Prompt
Find each line below that contains the word "Task" and copy those lines out. Capital and small letters must match.

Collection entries
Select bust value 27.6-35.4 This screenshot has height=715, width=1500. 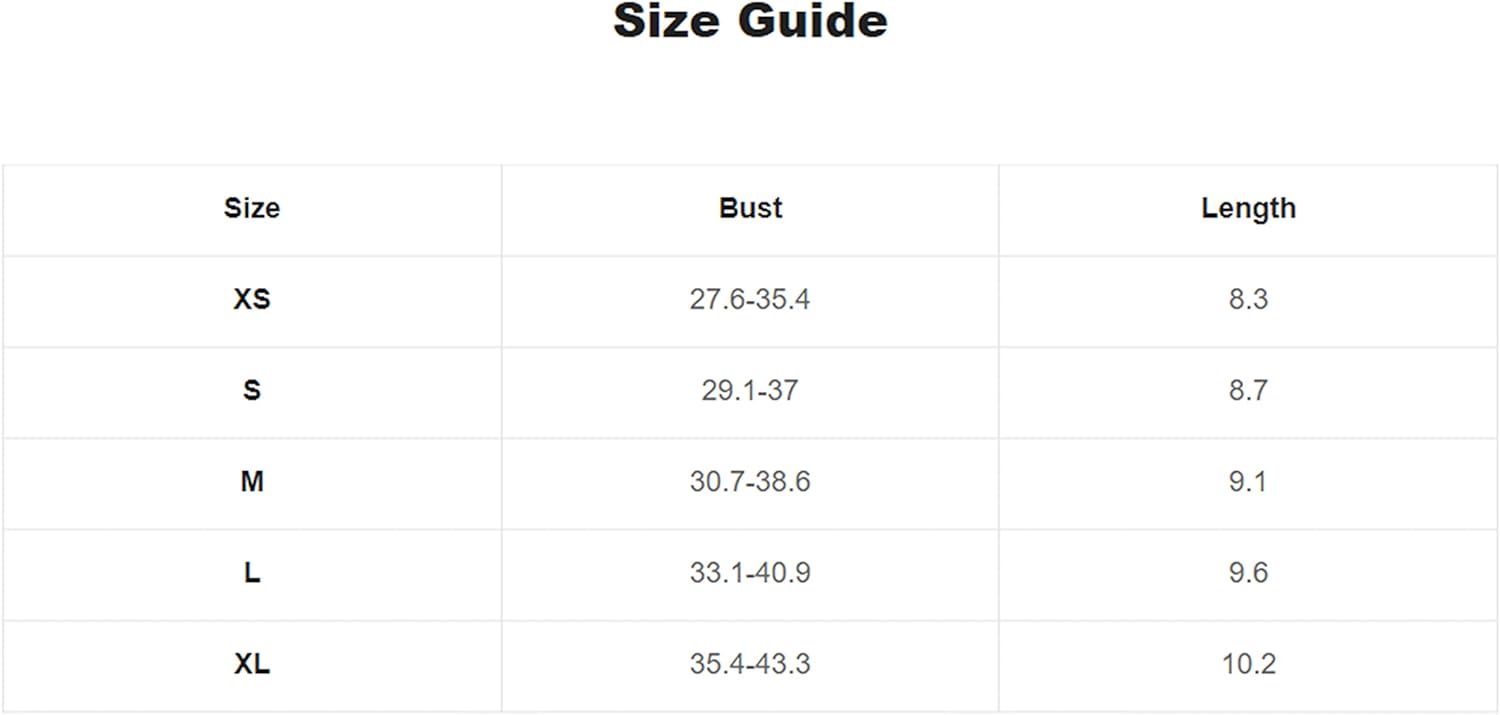point(750,299)
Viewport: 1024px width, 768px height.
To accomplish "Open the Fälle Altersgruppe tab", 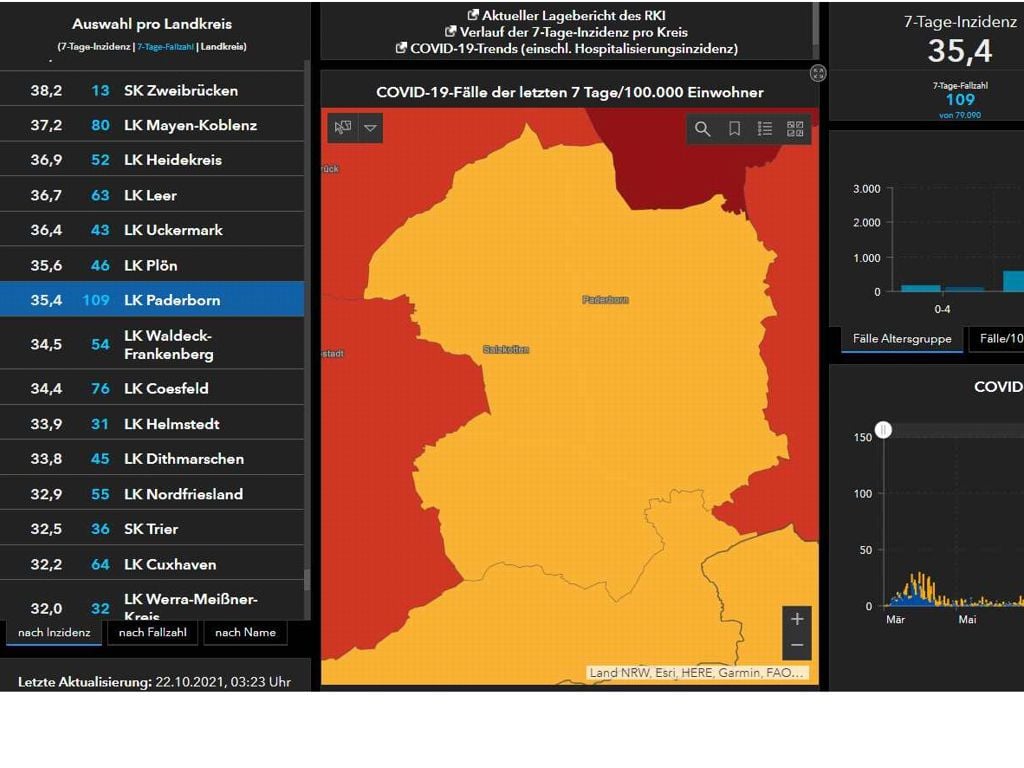I will [902, 339].
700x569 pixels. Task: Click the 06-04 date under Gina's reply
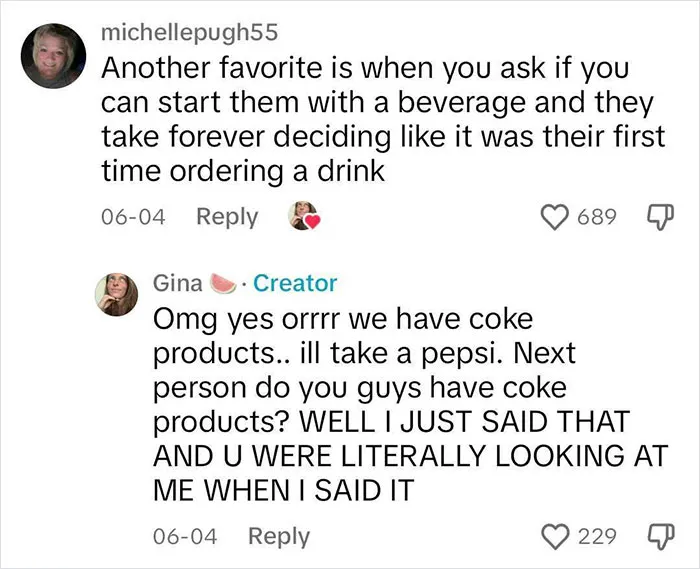pos(185,536)
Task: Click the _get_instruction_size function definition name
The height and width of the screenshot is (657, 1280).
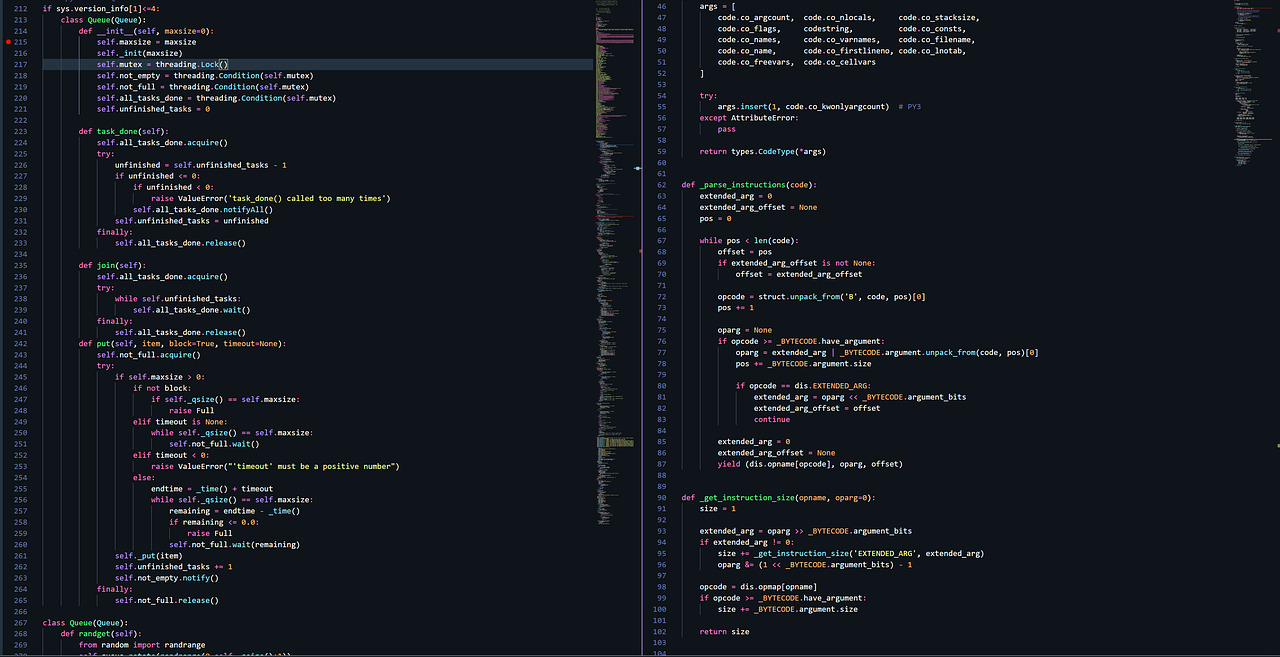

Result of the exercise
700x569 pixels. Task: Click the 06-04 date under Gina's reply
Task: Click the _get_instruction_size function definition name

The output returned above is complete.